In my research the 1807.3.2.1 formula is a modified version of formula used by Rutledge, see Pole Building Design by Donald Patterson.
I've taken the approach of using the IBC formula for the embedment depth and then back solving the Rutledge formula elements using that embedment to form the shear and moment diagrams below grade.
Also note the method breaks down for deep/flexible piles would need to swap to something like P-Y Curves (LPile) if you fall into that category.
I went through this recently. I found it surprisingly hard to find good resources on it. I found my structural frame software quite helpful by using a suitable number of spring restraints but I wasn't comfortable relying solely that approach. I eventually found a formula from Tomilinson; Pile Design and Construction Practice. Since I didn't have the derivation of the formula it was more 'black box' to me than using software. But it helped confirm my software approach.
Below is an except from ASI - Design of Portal Frames 5th Edition
Human909, Thank you for sharing this information.
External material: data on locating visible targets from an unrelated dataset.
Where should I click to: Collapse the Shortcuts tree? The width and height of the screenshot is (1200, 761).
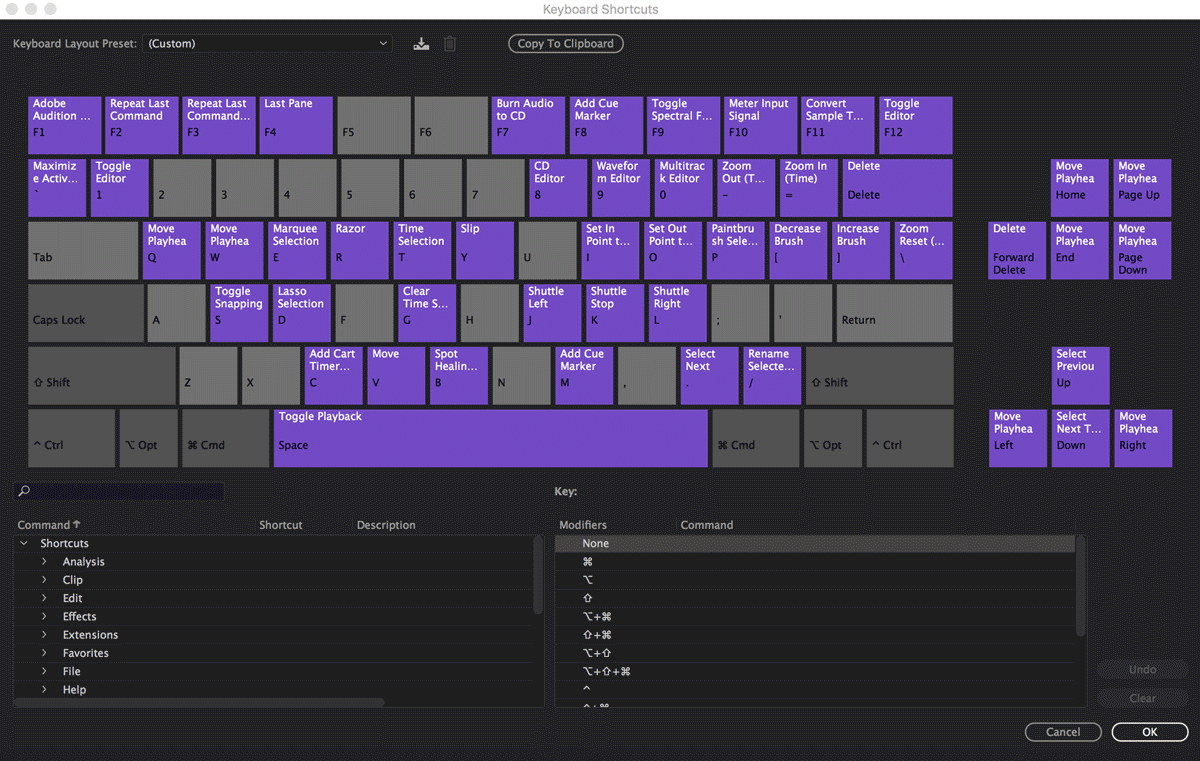pos(24,543)
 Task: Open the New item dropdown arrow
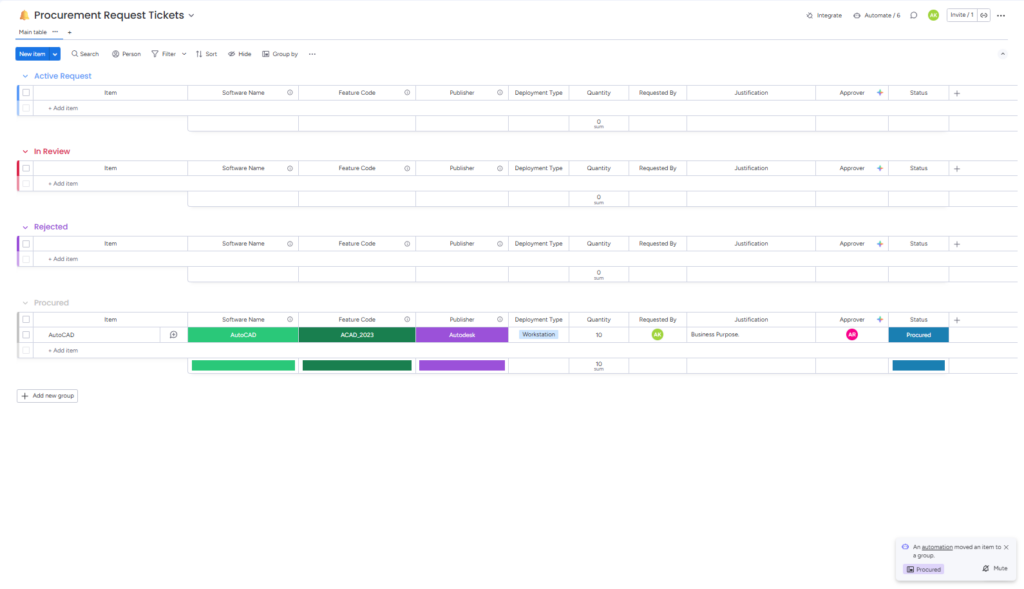tap(55, 54)
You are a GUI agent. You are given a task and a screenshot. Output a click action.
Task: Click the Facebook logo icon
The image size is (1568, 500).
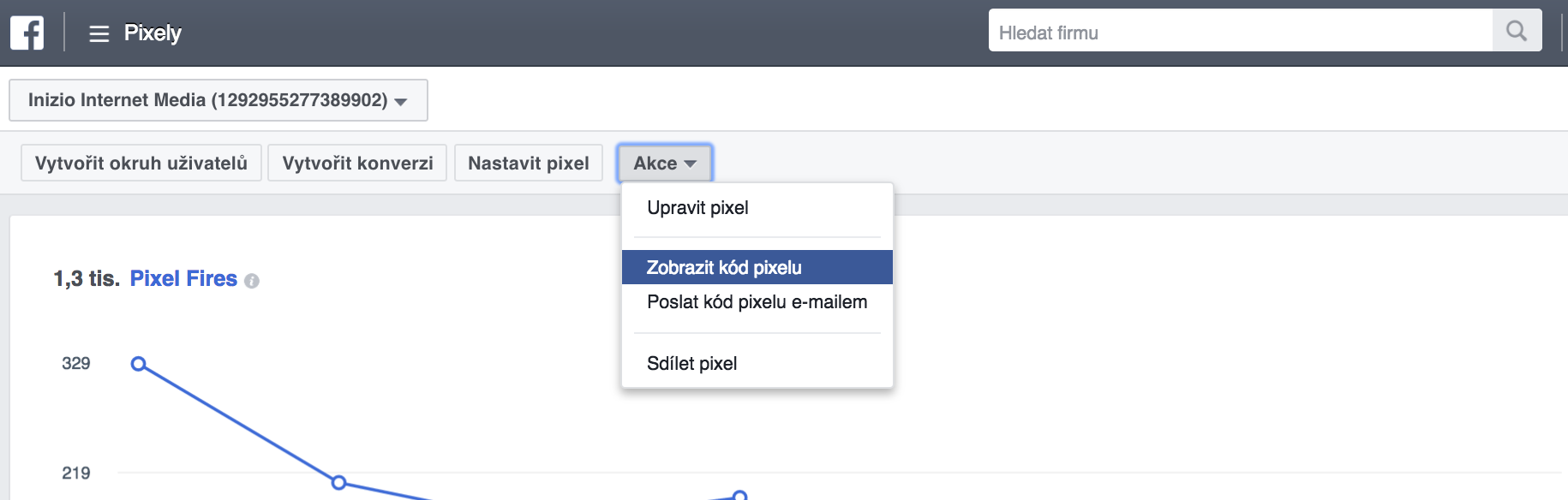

Do these equations (Hu) relate to the internal shear in the individual pile, based on pile length, diameter, pile capacity based on soil, etc..?
Or is it the soil capacity of the pile?
Both. Which may sound a little odd but that is how they have been formulated.
Long piles at least in the definition used here are piles governed by the strength of the pile Mu. Short piles are governed by the capacity of the sub soil.
Using your favourite frame analysis tool is probably easier.
Laterally loaded piles are complicated to hand solve due to them being heavily indeterminate. The interactions between soil stiffness and pile stiffness plays a big role. Hence it being easier just to use a frame analysis tool. For me this was simply a check. And it was pretty accurate with my answer from my frame analysis program. It also should be unit agnostic. (Equation 9.7 seems odd and is possibly a mistake as it isn't needed and it gives LAMBA(s) units.) Simply solve for LAMBA(s) and 7.2a.)